La corona está muy artísticamente trabajada, y el oro fue bruñido en cuatro diferentes matices para hacer resaltar los diferentes paños. La forma difiere por completo de la que se ha empleado para otras coronas, y, como decíamos antes, es puro estilo bizantino, si bien el remate es una cruz latina de diamantes, sobrepuesta en un globo también montado de piedras. A cada lado de la corona está un ángel, que lleva en la mano derecha una cinta semicircular, que se eleva sobre la parte superior, en la cual está grabada la siguiente inscripción: Mater Inmaculata, ora pro nobis.

            Los ángeles son de plata fina, y pesan, incluyendo la cinta, 4923 gramos; están fuertemente dorados con varios matices, y las letras de la inscripción están en esmalte azul. Como la estatua de la Santísima Virgen por su hechura no permite el peso que tiene la corona, fue necesario aplicar un soportador movible que está conectado con una columnita puesta detrás de la imagen, de manera que la corona se puede bajar hasta la cabeza de la Virgen, sin causar presión alguna.

            Los ángeles, también por medio de un semicírculo, están en conexión columnita, que se halla detrás de la Virgen, y cuando se colocan en su lugar parecen como en el aire, pues no se ven ni las aplicaciones, ni la columnita citada, en su conjunto.

            Esta es la descripción de la corona destinada a Nuestra Señora de los Lagos, que honra en verdad a la casa de los señores Benzinger hermanos, de Nueva York.

            La misma casa se encargó de fabricar las medallas conmemorativas, que son de oro, plata y aluminio. Las primeras llevan en el anverso una inscripción latina, que no tenemos a mano para reproducirla.

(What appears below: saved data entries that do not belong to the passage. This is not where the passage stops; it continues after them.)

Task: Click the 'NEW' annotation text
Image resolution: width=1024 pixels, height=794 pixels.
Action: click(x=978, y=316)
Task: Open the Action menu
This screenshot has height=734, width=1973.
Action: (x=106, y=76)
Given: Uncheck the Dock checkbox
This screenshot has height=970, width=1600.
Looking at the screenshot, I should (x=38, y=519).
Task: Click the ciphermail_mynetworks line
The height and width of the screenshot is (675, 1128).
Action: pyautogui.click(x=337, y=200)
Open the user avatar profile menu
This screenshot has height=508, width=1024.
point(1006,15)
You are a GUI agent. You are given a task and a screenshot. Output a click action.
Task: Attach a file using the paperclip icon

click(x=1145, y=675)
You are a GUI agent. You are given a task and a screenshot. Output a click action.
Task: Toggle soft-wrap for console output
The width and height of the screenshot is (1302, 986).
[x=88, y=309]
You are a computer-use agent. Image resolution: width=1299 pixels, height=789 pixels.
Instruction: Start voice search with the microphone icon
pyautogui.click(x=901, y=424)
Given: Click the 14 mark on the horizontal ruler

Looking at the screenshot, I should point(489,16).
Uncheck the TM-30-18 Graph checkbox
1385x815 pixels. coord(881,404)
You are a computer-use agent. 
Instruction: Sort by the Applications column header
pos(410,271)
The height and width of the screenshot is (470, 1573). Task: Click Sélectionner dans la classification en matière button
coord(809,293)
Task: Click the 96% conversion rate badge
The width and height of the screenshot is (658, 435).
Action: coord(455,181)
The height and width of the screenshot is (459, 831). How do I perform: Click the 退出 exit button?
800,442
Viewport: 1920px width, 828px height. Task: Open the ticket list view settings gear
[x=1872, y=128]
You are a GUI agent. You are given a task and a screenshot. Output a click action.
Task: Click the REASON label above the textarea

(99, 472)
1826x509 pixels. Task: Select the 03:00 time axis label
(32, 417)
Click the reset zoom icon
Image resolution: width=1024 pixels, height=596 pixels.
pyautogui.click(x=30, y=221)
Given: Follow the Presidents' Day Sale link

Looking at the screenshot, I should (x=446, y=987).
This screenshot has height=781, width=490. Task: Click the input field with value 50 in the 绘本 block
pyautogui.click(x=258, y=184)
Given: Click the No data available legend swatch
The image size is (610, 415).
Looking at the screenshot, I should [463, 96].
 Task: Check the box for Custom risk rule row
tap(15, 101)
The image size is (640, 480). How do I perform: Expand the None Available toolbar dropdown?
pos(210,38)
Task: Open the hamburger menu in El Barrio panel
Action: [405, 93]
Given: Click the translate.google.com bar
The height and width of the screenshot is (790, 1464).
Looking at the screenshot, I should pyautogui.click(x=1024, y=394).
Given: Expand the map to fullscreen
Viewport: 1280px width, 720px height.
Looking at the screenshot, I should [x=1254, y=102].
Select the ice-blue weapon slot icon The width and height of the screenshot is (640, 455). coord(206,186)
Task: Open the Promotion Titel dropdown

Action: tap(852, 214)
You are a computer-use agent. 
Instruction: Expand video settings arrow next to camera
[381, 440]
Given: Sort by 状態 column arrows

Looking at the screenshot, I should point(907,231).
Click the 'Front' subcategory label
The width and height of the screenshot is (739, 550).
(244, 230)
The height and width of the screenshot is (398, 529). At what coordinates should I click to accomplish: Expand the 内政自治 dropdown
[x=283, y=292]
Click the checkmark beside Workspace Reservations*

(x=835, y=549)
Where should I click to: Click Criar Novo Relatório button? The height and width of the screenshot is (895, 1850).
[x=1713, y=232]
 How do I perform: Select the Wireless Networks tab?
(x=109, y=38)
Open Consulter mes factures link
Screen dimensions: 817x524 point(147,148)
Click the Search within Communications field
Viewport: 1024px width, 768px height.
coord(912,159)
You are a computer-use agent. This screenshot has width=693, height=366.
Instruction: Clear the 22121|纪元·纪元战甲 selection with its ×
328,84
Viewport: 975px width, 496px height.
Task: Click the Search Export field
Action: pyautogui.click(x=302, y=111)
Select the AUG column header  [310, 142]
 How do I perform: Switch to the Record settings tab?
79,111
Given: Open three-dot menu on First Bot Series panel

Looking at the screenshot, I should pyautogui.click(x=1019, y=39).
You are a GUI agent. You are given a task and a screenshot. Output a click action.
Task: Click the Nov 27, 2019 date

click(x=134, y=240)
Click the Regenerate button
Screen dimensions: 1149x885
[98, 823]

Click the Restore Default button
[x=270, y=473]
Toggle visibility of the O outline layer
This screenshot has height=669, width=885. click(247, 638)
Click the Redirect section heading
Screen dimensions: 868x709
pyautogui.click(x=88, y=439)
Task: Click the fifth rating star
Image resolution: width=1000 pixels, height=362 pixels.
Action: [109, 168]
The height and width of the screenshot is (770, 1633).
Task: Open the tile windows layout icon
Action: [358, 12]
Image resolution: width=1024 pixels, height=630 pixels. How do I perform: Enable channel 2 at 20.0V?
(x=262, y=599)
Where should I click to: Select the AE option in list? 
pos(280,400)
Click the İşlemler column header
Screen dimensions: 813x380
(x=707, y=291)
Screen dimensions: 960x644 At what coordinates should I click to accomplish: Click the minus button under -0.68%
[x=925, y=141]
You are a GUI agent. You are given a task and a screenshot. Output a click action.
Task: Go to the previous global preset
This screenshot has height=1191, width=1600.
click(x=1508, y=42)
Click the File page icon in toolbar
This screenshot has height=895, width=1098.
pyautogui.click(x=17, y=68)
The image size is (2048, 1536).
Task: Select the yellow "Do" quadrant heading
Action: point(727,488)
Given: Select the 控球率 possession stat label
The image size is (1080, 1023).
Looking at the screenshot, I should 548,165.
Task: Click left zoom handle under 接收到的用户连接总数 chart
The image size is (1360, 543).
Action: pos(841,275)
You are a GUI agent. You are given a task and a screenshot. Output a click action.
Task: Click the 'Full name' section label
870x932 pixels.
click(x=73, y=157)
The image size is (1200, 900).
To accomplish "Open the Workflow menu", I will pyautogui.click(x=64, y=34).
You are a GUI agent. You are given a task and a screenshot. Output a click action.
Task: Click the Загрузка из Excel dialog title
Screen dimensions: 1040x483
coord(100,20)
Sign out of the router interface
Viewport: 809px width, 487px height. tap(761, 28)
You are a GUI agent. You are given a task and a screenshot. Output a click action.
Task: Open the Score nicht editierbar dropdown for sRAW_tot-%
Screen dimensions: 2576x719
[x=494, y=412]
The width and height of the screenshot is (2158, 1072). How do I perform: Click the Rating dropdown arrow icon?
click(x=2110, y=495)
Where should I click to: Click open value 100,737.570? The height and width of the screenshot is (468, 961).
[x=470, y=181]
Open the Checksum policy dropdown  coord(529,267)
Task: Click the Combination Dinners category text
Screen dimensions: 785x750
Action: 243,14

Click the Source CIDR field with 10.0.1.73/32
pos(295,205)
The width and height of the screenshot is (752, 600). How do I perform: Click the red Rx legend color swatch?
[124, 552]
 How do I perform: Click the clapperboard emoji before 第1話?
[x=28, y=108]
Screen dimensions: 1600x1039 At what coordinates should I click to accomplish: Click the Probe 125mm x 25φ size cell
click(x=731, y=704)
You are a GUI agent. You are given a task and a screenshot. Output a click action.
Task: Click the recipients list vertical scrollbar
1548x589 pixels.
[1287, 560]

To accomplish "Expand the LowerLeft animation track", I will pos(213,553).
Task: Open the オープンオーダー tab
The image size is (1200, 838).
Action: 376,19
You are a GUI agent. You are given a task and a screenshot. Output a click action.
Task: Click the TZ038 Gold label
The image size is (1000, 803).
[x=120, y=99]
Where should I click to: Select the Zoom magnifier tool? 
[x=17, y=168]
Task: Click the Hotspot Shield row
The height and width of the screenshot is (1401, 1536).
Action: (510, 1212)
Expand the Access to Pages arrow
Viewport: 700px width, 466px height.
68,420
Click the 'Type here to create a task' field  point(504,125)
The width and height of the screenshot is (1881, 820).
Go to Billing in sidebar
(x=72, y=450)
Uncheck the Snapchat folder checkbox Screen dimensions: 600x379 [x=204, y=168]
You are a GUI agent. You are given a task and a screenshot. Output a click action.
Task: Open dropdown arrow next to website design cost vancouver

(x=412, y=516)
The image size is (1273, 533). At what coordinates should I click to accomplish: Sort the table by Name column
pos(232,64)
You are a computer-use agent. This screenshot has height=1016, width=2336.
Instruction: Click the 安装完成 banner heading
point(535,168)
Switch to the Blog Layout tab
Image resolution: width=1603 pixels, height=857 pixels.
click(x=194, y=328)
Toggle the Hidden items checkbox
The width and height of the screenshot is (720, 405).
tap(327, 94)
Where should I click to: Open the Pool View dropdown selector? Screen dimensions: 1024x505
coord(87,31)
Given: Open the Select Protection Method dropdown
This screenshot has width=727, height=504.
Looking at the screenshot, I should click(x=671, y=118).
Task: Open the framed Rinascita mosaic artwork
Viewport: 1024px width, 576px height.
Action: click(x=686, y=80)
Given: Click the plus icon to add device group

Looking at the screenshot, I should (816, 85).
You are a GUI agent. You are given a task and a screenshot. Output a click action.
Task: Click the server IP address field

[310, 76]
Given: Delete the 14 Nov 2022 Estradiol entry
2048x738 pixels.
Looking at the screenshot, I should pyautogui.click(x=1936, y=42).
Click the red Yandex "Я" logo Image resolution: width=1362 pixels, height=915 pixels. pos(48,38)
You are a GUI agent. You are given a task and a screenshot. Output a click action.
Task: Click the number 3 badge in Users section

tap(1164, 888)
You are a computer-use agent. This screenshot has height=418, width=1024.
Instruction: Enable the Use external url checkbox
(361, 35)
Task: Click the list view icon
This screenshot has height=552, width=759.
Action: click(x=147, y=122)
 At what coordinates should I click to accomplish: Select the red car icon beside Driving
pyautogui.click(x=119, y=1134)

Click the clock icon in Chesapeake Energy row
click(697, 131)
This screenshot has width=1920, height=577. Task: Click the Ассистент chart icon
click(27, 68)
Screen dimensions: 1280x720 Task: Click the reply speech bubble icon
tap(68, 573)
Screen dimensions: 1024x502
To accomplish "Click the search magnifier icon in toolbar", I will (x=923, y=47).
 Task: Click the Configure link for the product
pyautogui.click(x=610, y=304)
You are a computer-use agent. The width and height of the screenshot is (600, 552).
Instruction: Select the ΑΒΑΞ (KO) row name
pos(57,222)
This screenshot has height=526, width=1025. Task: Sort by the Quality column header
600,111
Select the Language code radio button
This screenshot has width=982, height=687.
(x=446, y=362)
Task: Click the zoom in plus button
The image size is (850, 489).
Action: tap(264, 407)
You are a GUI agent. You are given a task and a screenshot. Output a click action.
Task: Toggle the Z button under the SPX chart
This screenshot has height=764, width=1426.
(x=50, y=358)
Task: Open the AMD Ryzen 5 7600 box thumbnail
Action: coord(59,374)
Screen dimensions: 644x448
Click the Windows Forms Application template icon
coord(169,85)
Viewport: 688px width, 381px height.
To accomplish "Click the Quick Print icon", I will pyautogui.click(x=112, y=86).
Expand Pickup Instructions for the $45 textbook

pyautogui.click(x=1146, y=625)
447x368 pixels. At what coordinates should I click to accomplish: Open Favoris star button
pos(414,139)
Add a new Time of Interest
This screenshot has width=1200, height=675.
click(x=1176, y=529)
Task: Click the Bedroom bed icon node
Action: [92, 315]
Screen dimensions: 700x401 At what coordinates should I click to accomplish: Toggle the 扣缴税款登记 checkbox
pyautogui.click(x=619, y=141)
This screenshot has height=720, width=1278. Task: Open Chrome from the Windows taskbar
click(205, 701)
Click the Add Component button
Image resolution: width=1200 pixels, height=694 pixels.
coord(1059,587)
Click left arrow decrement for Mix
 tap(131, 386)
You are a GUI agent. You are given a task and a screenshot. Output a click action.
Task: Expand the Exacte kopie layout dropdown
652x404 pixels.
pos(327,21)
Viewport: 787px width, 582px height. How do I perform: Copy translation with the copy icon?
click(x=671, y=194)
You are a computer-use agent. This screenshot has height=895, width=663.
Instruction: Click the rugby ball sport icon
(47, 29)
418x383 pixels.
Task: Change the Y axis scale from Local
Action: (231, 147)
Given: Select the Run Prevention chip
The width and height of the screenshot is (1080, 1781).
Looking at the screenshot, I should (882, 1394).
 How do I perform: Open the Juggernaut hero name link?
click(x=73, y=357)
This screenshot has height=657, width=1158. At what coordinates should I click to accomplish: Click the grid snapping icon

Las medallas de plata y aluminio llevan en el anverso, sobre un campo de estrellas, la imagen de la Santísima Virgen, y en el reverso las siguientes inscripciones: “Recuerdo de la Coronación de Nuestra Señora de San Juan de los Lagos. 15 de agosto de 1904”



1 Abogado y presbítero chileno (1854) del clero de La Serena, pasó, con la venia de su obispo, a la Congregación de Misioneros Hijos del Corazón de María, profesando en 1888. Fue un autor fecundo en títulos publicados, pero el que más se divulgó fue su América Mariana. Fundó seminarios claretianos en Chile y América y fue Provincial de su Congregación en Cataluña y México. Durante un cuarto de siglo formó parte de la Junta de Gobierno de los claretianos. Fue presentado como candidato al episcopado. Murió en 1930.

2 Cf. Félix Alejandro Cepeda, América mariana: o sea, historia compendiada de las imágenes de la Santísima Virgen más veneradas en el Nuevo Mundo. Tomo I, Imprenta de José Sáenz Moneo, Barcelona, 1905, pp.203-208.